NS Thanks a lot, Rachel. Back with you in a moment after a quick word from Michaela
MB You're listening to Who Do We Think We Are?, a podcast all about migration, citizenship and borders with me, Michaela Benson and Nando Sigona, if you like what you hear, follow and rate us on the app you're using to listen. You'll be first to catch new episodes. It also helps more people to discover this show and access proper, rigorous expert analysis of current affairs on migration. Thank you for listening.
NS Welcome back. Rachel, your fieldwork was around the time of Trump's first presidency, and now on returning for his second one, he promised mass deportations. I was wondering how the role of sanctuary cities has changed between Trump one and Trump two.
RH I think in Trump one, Trump basically surrounded himself with people who were still part of the old rules of the game. So you can see that between Trump one and Trump two, in Trump two, basically the only person who's left in that kind of inner circle is Stephen Miller. So Stephen Miller is now White House Chief of Staff, but he worked in the Department of Homeland Security during Trump one, and he is really - well, he has been said to be, I didn't interview him - the mastermind behind this intensification of attacks on sanctuary cities and just anyone who is not seen to belong in America, which now includes, of course, veterans who've been detained and deported, MAGA supporters who have been detained and deported and still support Donald Trump, even though they are being detained and and are being subject to be deported, are still supporting Donald Trump. So I think the whole landscape has completely changed. There are some similarities in the same way Trump has tried to cancel federal funding to sanctuary cities that happened in Trump one, and he tried that again in Trump two. And again, it has been stopped in the courts, but we remain to see if that will hold. I think in Trump two, we are seeing these Marines on the ground, unmarked vans, ICE officers with masks, rolling into parks, going across the street and just picking people up. But I do want to say one major thing that has changed between Trump one and Trump two, which I find just absolutely appalling, is that now residents in these cities feel like they are being hunted by ICE from firsthand accounts of undocumented people, and that just like chills me to the core to imagine what it must be like.
MB As you said, Rachel, it's really chilling this idea of people living with a daily reality where they feel like they're being hunted by ICE. But I just wanted to go back to this point about the difference between kind of federal powers and city-level powers, and thinking about what responsibilities cities do or don't have to actually respond to these ICE detainer requests. I mean, it's not the obligation of cities, legal or otherwise, to actually obey those, is it?
RH No. Thanks. And it's a really important point that ICE detainer requests are civil warrants. You may have heard that in response to Trump's kind of intensification, and I should mention that the Big, Beautiful Bill that was passed gives $175 billion to ICE as well as $150 billion to also fund a police state.
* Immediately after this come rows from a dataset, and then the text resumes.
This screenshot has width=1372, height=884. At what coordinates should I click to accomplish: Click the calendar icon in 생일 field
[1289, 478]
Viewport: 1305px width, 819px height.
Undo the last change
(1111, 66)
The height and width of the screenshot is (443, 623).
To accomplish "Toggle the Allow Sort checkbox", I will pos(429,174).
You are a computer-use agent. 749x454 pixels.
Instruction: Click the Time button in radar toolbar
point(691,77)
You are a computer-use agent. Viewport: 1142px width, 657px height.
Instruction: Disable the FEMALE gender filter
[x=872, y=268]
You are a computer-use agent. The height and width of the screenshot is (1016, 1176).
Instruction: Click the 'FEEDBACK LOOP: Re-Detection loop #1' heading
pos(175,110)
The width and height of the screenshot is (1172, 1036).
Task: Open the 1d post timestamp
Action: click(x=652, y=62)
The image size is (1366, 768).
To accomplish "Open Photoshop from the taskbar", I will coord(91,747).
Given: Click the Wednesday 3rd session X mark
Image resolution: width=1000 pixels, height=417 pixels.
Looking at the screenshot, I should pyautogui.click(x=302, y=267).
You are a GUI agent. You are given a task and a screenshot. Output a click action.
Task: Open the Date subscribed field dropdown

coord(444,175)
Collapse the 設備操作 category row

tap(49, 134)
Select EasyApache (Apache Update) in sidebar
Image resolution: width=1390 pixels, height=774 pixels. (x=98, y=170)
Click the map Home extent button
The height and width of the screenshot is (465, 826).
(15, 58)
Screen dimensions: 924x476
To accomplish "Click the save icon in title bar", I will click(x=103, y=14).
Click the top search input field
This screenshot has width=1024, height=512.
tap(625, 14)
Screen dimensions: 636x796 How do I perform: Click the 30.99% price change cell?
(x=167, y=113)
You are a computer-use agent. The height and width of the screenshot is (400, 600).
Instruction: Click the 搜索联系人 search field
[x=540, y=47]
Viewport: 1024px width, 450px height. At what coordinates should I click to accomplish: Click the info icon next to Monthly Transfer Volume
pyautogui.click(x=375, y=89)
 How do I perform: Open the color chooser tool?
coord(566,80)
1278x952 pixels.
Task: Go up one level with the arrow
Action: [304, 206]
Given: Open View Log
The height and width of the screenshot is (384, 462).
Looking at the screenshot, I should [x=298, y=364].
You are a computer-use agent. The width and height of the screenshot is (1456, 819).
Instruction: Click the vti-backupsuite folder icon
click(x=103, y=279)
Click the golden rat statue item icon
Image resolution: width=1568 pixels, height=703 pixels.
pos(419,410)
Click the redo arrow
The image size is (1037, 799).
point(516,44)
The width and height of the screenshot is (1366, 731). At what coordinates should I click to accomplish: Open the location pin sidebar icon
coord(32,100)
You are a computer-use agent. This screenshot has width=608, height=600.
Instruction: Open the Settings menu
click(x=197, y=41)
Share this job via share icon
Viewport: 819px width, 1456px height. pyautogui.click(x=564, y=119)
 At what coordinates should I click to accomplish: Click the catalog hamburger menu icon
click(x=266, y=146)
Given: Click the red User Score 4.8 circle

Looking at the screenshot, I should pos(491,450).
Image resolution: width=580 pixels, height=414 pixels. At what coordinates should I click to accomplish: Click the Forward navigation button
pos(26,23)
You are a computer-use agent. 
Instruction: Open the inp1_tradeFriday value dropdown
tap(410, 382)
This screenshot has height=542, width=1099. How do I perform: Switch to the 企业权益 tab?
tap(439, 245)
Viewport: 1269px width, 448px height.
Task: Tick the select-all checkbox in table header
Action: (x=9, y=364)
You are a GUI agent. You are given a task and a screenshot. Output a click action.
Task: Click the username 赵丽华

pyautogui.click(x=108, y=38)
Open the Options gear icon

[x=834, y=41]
So we can see that these ICE detainer requests are going to become more common with the added capacity. But in a lot of sanctuary cities, they are doing know-your-rights training. And rights training is really about recognising the difference between a civil ICE detainer request and a criminal warrant. Now a criminal warrant has to be signed by a judge. It usually has to have a named person on it, and if an ICE officer has a criminal warrant, they have to be on it. But civil detainer requests that don't have anyone named on it, ICE wants to come into any building, they do not have to be honoured, because really, it's down to the laws that protect private property. And so now we get another act in the Constitution. It's the 4th Amendment. The 4th Amendment is around due process and seizures. So you are not allowed to seize property or seize people without due process. And then you can also go back to kind of the British imperial roots of why we want to protect private property and land rights, but the 4th Amendment really protects that, and that's what ICE detainer requests really rest on, so you don't have to honur these civil requests. And so that's a very important distinction. So people are being trained, for example, if you are on the reception of a shelter, you need to know what the difference is between a civil detainer and a criminal warrant. Because if it's a civil detainer, you are well within your rights to say, No, you cannot come in here. So that is an extremely important distinction, and that's also the reason why sanctuary cities fully act within the law. Because they honour the the criminal warrants, but you do not have to honour those civil detainer requests.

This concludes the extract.